Below are records; from the line containing "You are a computer-use agent." through the very last line, output each line exactly. No pictures.

(MATERIAL SUPPLIED begins)

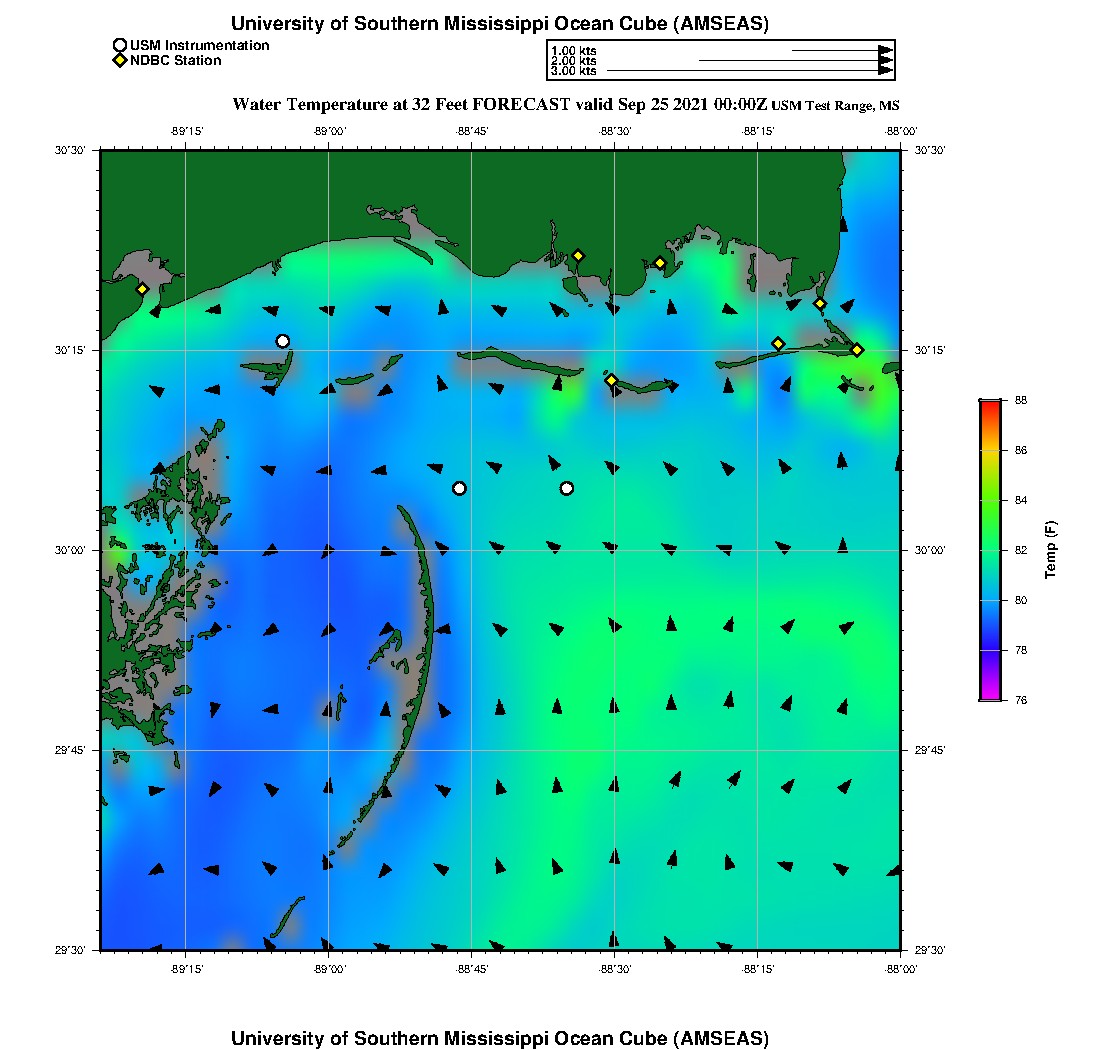Screen dimensions: 1100x1050
Task: Click the Water Temperature FORECAST map title
Action: click(x=500, y=104)
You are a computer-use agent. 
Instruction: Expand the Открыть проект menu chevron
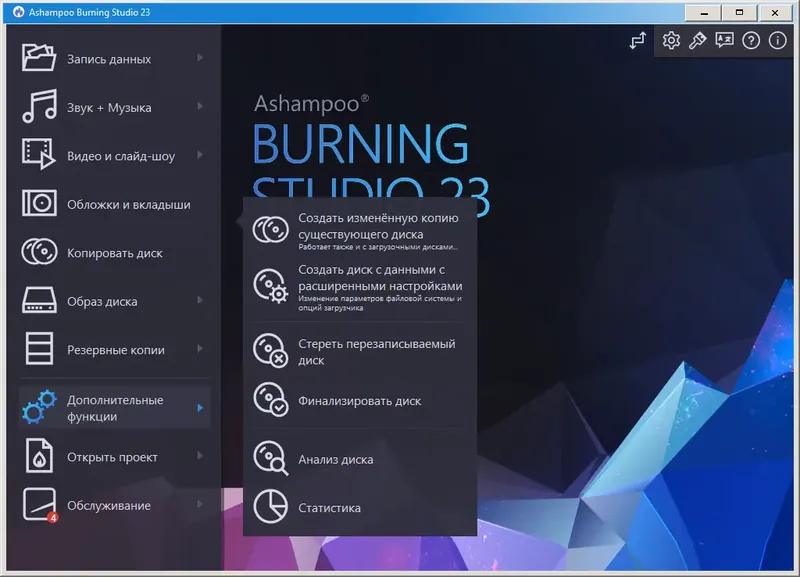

(MATERIAL SUPPLIED ends)

ANSWER SECTION
You are a computer-use agent. 
Instruction: Expand the Открыть проект menu chevron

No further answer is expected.